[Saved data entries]
= = = = =
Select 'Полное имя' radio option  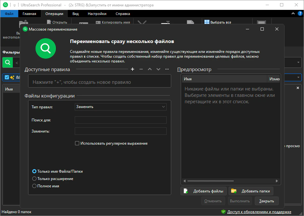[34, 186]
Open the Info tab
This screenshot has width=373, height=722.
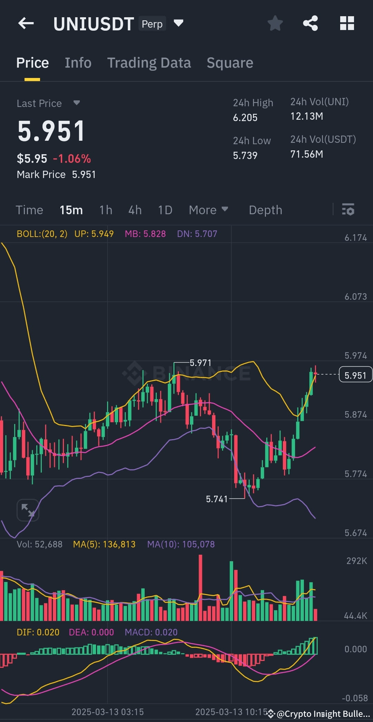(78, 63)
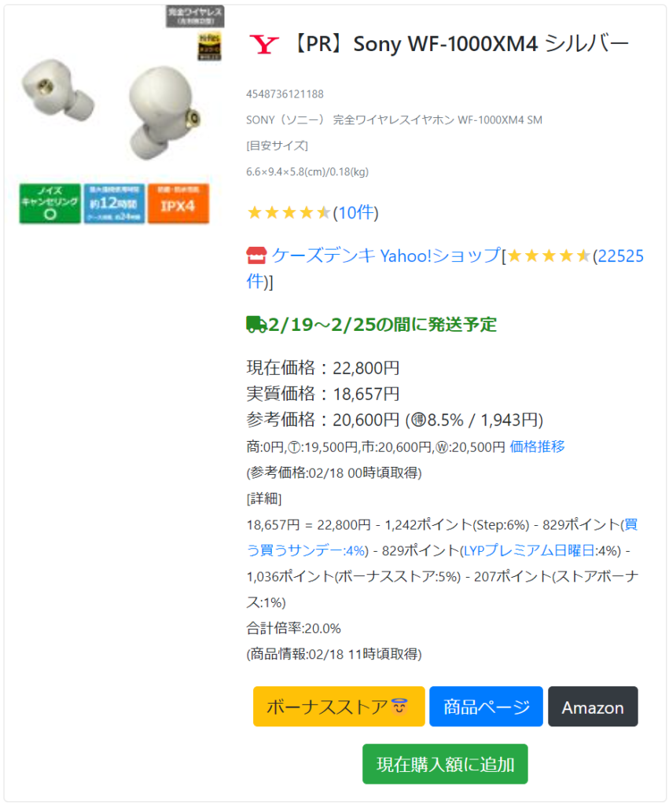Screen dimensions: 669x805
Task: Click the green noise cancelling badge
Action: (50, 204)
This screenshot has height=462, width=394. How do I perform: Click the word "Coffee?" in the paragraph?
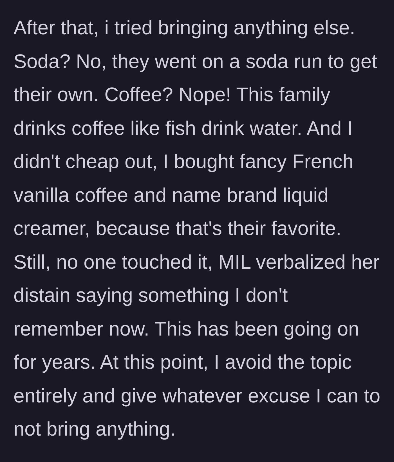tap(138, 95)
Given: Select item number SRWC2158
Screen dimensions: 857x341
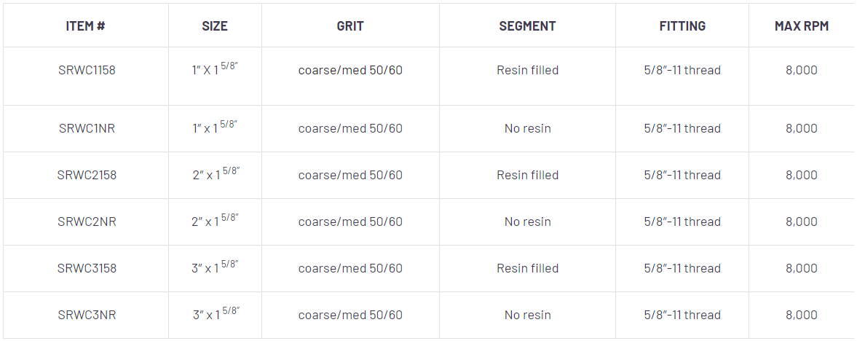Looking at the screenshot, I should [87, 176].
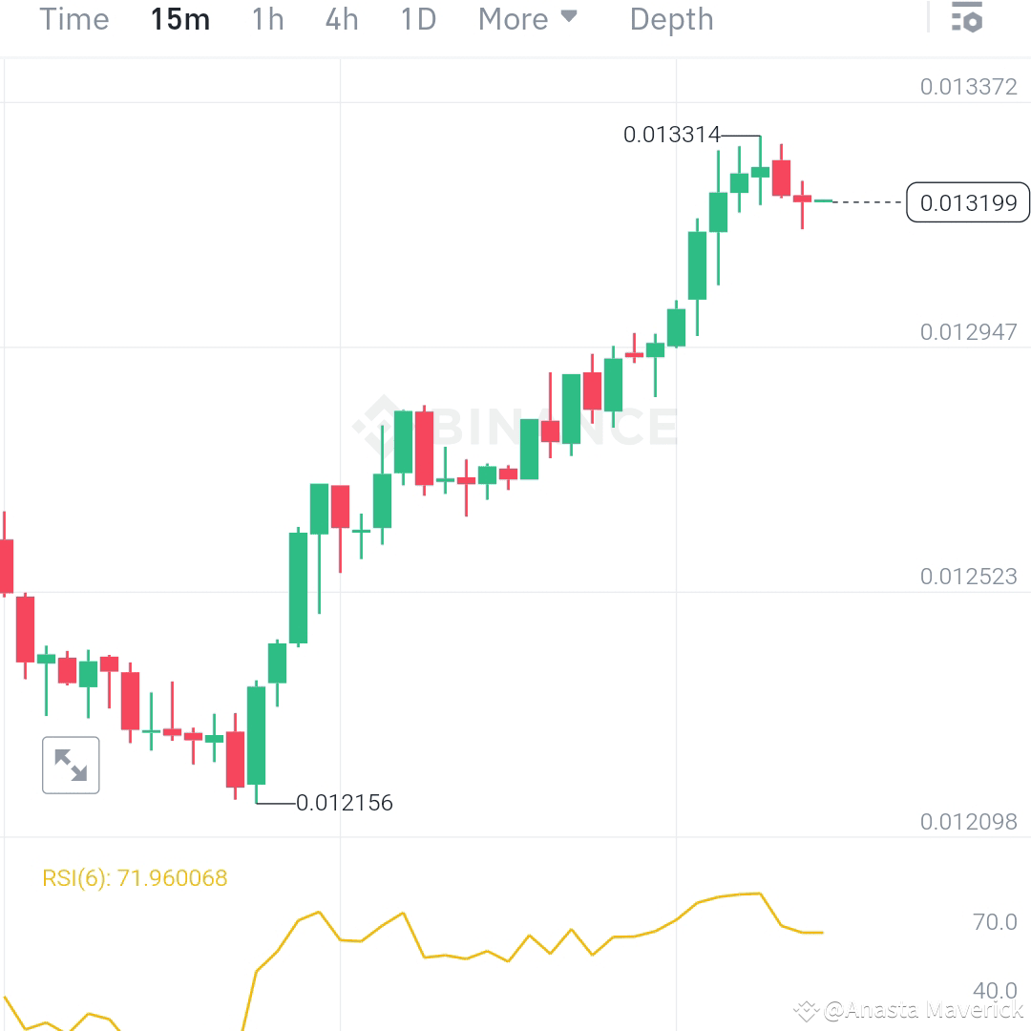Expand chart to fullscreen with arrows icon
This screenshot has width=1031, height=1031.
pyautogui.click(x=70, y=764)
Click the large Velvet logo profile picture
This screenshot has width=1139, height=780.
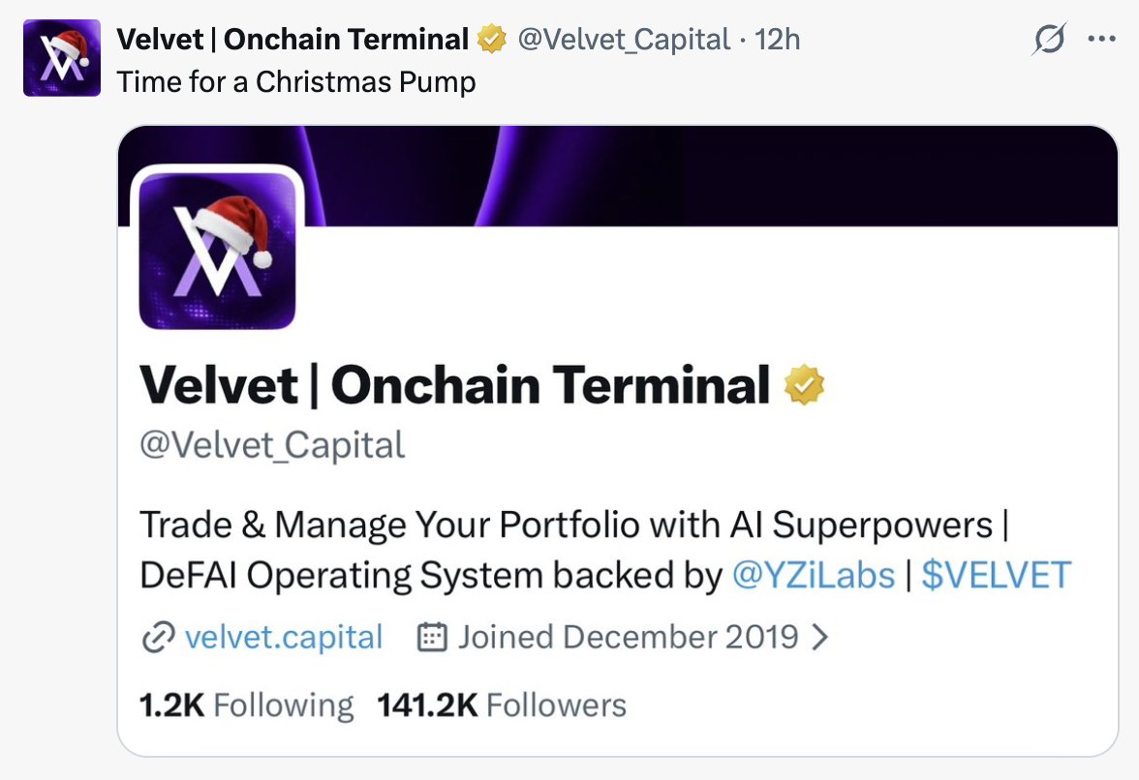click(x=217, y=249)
= = = = =
# WORK TASK
In the copy, include exactly the lines from the one with "This screenshot has width=373, height=722." through the final line of the entries above, both ends counted, and no pictures.

# ANSWER TO THE EXERCISE
This screenshot has width=373, height=722.
(78, 63)
Screen dimensions: 669x805
Task: Click the green noise cancelling badge
Action: (50, 204)
This screenshot has height=462, width=394. How do I perform: Click the word "Coffee?" in the paragraph?
tap(138, 95)
Given: Select item number SRWC2158
Screen dimensions: 857x341
Looking at the screenshot, I should [87, 176].
Expand chart to fullscreen with arrows icon
This screenshot has width=1031, height=1031.
pyautogui.click(x=70, y=764)
Click the large Velvet logo profile picture
This screenshot has width=1139, height=780.
click(x=217, y=249)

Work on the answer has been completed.